BACKGROUND: Conventional histopathological examination is limited in measuring accurate total metastatic volume in a lymph node. Recently, a molecular-based procedure to detect lymph node metastases, one-step nucleic acid amplification (OSNA) assay, has been developed. OSNA assay can assess a whole lymph node and yields semiquantitative results. The authors compared the performance in intraoperative detection of sentinel lymph node metastases with OSNA assay using a whole lymph node versus routine frozen section (FS) histology with a 2 mm-sectioned lymph node.
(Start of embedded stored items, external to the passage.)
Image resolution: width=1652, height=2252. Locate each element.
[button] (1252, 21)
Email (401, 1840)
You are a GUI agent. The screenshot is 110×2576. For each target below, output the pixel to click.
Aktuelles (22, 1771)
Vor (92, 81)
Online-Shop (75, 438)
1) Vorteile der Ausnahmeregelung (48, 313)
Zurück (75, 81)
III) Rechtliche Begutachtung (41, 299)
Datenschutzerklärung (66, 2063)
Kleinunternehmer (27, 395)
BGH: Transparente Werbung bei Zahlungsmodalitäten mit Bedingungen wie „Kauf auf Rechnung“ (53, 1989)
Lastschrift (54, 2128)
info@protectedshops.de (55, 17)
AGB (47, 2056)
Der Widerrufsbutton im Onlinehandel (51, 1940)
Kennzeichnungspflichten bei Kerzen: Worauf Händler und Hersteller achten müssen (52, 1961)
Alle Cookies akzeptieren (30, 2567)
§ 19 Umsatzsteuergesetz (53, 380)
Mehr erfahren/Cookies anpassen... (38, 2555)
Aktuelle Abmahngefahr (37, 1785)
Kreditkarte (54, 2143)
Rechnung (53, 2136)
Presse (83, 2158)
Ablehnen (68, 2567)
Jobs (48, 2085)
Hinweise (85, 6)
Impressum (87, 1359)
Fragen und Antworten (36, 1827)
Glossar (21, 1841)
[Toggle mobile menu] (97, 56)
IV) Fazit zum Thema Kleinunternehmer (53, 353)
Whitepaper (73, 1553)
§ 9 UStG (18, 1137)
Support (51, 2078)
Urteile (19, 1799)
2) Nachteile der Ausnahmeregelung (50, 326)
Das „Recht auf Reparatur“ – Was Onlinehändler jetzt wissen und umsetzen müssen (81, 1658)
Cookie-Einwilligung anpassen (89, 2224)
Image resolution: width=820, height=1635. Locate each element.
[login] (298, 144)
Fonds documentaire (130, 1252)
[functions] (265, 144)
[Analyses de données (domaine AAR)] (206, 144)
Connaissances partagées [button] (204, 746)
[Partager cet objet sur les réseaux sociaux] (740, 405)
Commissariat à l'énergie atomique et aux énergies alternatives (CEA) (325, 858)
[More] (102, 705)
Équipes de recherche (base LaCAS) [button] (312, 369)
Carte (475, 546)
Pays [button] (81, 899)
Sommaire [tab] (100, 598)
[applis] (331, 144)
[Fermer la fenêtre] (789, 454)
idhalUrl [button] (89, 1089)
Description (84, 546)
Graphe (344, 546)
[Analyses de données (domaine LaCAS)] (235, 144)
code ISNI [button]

METHODS: Subjects comprised 531 consecutive patients diagnosed with OSNA assay and 618 consecutive patients diagnosed with FS histological examination. The authors compared the sentinel lymph node-positive rate between the OSNA and FS cohorts, and investigated characteristics of patients for whom OSNA could detect metastases but FS could not. OSNA (+) was defined as micrometastasis, and OSNA (++) and (+I) were defined as macrometastasis. RESULTS: OSNA assay detected more cases of sentinel lymph node metastases than FS histology (OSNA 121 of 531, 22.8% vs FS 109 of 618, 17.6%; P = .036), particularly micrometastases (46 of 531, 8.7% vs 28 of 618, 4.5%; P = .0064). There was no difference in macrometastasis detection between OSNA and FS (75 of 531, 14.1% vs 81 of 618, 13.1%; P = .68). OSNA detected more metastases than FS in postmenopausal patients (77 of 302, 25.5% vs 43 of 351, 12.3%; P < .0001), and in tumors without fat invasion (23 of 156, 14.7% vs 6 of 151, 4.0%; P = .012) or lymphovascular invasion (67 of 395, 17.0% vs 45 of 458, 9.8%; P = .042). CONCLUSIONS: Intraoperative OSNA assay detects more sentinel lymph node metastases, particularly micrometastases, than does FS histology. OSNA assay can also detect more metastases in postmenopausal patients or from less aggressive primary tumors compared with FS histology.